Aziz hints at further hike in fuel prices
Finance Adviser Mirza Azizul Islam yesterday said that there is no alternative to raising fuel prices as the price of petroleum products have skyrocketed on the international market.
The government, however, is yet to decide as to when and how much the prices would be increased.
"We will have to go for price adjustment at some point or the other…it can't go on like this for long," Mirza Aziz said while talking to the reporters at the Zia International Airport.
He returned home yesterday after attending the annual meetings of United Nations Economic and Social Commission for Asia and the Pacific (Unescap) and the Asian Development Bank (ADB).
The oil price hit $126 per barrel on the international market on Friday.
"We will try to adjust the fuel prices in a manner so that less people are affected by this,” Mirza Aziz said adding that they are considering protection measures for the low-income people.
It would also be kept in mind that the agriculture sector does not suffer due to the hike, the finance adviser added.
Mirza Aziz said that the soaring prices of petroleum products on international market have been putting pressures on the budget, adding that it is not possible to continue providing huge subsidy in petroleum products for a long period.
The adviser, however, said that subsidies on fuel would continue even after the adjustment of the prices.
"We can't increase fuel prices in the same manner as it is now on the international market. So we will have to continue the subsidy in the next fiscal," he said.
Fuel prices were last adjusted in April 2007 when per barrel oil was $67 on the international market.
Energy Ministry sources said the Bangladesh Petroleum Corporation (BPC) is going to incur an estimated loss of about Tk 7,000 crore in the current fiscal year due to under pricing of petroleum products.
The BPC has already got a loan of Tk 1,700 crore from the finance division in the current fiscal year and recently it has sought Tk 1,800 crore more.
UNB adds: Finance Adviser Mirza Azizul Islam said the tax policy would be made as business-friendly as possible in the next budget and there would be no hike in tax rates.
“We're examining how the tax
policy could be made business-friendly,” he told reporters at Zia International Airport.
The adviser was asked about the budget policy for the next fiscal year as the government has completed pre-budget consultations with stakeholders concerned and cross-section of the society.
Mirza Aziz said the main demands from the stakeholders were either to reduce the tax or to increase it. “The tax coverage is going to be widened in the budget for 2008-09, but the tax rates would not be increased. Instead, the tax rates may be reduced in few cases.”
The finance adviser said that he had pointed out the possibility of social discontent over the oil price at the Unescap annual meeting in Bangkok on April 28.
During the Unescap meeting, he had called for initiatives by the international community to help Bangladesh face the increased pressure on the budget due to the price hike of fuel, food and fertiliser as well as increased import costs, he said.
He had also urged the oil-surplus countries to provide financial assistance to the net oil-importing countries like Bangladesh from the extra-profit they made from the increased oil prices.
“The climate change has caused the food crisis where Bangladesh has no contribution, but it has become the worst victim of it,” he had said, urging the developed countries to take initiatives to offset the losses.

● ● ●

- _Stated goal A_: Can you edit the records, beginning at the line that has "southeast of Halifax" and stopping after the line that has "[x=599, y=678]", so that "end call button" replaces "leave call button" and everything else stays the same?

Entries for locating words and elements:
● ● ●

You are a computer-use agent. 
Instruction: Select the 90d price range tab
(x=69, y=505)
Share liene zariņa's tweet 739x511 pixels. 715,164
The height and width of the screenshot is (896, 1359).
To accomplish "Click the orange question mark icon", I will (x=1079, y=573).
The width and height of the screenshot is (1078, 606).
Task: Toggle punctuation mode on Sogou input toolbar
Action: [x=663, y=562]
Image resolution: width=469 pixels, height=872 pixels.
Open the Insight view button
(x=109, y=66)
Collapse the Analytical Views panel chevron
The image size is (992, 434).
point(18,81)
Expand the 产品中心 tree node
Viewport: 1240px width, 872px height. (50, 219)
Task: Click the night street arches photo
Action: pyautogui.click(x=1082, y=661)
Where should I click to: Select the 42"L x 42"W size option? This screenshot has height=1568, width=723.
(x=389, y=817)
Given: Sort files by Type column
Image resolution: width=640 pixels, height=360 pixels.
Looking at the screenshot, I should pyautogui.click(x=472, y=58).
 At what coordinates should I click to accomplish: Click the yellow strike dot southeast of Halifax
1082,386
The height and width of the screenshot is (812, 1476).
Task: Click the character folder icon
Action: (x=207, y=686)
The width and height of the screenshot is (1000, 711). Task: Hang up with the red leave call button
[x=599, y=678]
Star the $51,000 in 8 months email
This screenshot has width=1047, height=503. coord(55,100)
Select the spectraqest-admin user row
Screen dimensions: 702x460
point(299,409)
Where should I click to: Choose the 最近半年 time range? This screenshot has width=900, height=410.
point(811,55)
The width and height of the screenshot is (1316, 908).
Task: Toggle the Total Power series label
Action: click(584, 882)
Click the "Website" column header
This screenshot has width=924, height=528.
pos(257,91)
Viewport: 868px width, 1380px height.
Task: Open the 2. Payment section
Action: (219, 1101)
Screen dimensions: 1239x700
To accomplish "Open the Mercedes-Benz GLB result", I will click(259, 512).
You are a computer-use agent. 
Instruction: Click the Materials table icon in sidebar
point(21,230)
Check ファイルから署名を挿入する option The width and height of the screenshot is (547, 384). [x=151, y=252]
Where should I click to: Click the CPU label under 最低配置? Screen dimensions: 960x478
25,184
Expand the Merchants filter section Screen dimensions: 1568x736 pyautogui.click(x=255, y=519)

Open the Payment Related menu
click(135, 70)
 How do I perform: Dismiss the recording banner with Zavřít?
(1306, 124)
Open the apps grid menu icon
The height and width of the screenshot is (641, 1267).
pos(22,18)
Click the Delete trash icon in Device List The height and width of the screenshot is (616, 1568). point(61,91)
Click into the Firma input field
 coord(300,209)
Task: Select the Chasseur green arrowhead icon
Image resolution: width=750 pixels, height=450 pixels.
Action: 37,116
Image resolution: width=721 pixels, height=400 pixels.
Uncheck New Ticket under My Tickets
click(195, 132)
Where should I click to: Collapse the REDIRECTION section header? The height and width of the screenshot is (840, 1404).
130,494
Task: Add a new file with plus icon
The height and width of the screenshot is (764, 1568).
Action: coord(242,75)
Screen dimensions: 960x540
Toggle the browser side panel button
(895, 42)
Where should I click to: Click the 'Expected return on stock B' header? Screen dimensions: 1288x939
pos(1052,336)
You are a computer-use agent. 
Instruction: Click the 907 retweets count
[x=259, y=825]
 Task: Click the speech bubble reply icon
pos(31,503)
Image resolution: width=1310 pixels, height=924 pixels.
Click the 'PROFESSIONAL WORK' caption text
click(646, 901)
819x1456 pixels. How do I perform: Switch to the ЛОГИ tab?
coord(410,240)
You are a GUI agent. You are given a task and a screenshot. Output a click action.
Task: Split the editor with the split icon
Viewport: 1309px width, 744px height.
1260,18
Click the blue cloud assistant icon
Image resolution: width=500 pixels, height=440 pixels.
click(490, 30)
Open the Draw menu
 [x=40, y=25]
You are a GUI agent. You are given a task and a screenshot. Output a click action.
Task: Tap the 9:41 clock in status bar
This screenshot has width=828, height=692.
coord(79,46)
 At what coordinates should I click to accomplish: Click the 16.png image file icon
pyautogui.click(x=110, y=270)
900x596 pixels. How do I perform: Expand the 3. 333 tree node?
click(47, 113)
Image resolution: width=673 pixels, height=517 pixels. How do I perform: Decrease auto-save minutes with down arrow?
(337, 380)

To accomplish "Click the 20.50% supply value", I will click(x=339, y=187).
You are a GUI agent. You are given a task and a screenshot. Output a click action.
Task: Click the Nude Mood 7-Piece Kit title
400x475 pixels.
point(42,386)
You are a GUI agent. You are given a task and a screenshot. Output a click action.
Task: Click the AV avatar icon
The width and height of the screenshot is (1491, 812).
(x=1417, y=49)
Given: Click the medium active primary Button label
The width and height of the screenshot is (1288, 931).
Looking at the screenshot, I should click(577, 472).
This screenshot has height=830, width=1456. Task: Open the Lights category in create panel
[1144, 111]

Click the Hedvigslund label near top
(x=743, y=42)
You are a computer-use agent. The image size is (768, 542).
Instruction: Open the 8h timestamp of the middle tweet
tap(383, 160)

● ● ●

- _Stated goal B_: Could you continue the news report on the hinted fuel price hike from where it stops?

- _Result A_:
 At what coordinates should I click to accomplish: Click the yellow strike dot southeast of Halifax
1082,386
The height and width of the screenshot is (812, 1476).
Task: Click the character folder icon
Action: (x=207, y=686)
The width and height of the screenshot is (1000, 711). Task: Hang up with the red end call button
[x=599, y=678]

- _Result B_:
The adviser said the ADB has already undertaken some positive steps in this regard and pledged for an additional assistance of $40 million to Bangladesh in the wake of increased food prices.
To face the food crisis, the ADB also indicated that they would develop a $500 million fund, but the modalities have not been finalised yet, Mirza Aziz said, adding that Bangladesh would have a better access to the fund.
OIL PRICES BREAK $126
Oil prices briefly surged to a record high above 126 dollars on Friday, driven into uncharted territory by speculators trying to take advantage of global supply concerns, reports AFP from New York, quoting analysts.
Oil prices have rocketed to fresh record highs every day this week in reaction to unrest in key producer Nigeria and other ongoing supply worries.
New York's main oil futures contract, light sweet crude for June delivery, spiked as high as 126.25 dollars in intra day trading before closing at 125.96 dollars, marking a sharp gain of 2.27 dollars from Thursday's closing value.
In London, Brent crude oil briefly hit an all-time peak of 125.90 dollars. The contract subsequently settled up a strong 2.56 dollars at 125.40 dollars.
Sucden analyst Michael Davies said there was "keen interest in the oil market by the (investment) funds, which are currently being attracted by oil's rapid price appreciation this year.
"This probably explains the move higher over the last few days," he said.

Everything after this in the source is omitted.